==== Data for this exercise ====
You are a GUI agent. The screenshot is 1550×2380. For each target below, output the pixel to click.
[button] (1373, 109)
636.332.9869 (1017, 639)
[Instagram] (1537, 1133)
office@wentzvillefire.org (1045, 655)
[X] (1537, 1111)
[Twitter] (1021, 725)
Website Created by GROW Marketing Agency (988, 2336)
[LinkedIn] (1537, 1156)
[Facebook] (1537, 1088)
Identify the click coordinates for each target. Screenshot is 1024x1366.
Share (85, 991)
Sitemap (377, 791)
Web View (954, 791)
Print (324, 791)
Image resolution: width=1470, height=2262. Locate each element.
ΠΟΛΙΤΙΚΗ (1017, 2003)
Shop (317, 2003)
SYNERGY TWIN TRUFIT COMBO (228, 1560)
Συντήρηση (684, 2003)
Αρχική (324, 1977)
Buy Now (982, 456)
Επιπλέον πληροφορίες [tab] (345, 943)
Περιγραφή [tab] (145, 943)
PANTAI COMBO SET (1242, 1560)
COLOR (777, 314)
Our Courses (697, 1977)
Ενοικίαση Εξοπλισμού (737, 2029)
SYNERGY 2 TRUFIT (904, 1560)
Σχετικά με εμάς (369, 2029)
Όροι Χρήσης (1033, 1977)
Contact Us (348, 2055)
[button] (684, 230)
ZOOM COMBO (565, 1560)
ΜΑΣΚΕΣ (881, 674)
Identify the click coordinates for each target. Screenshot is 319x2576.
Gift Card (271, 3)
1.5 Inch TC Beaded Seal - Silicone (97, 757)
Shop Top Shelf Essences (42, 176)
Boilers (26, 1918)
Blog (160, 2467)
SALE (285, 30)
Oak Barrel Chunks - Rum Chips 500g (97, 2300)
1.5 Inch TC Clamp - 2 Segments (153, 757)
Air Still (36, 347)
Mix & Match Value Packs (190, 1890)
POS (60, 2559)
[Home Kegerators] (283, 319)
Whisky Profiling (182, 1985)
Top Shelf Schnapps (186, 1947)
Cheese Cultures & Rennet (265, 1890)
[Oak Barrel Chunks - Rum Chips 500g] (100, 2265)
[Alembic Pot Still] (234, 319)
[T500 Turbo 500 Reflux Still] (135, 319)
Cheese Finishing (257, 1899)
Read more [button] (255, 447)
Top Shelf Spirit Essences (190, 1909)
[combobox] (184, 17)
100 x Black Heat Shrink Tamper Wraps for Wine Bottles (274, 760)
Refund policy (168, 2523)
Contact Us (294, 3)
====
▶ **What is expected**
Check every line of the data for the string "Essences". Give the number of lines that have it, and only that.

▶ **Your solution**
2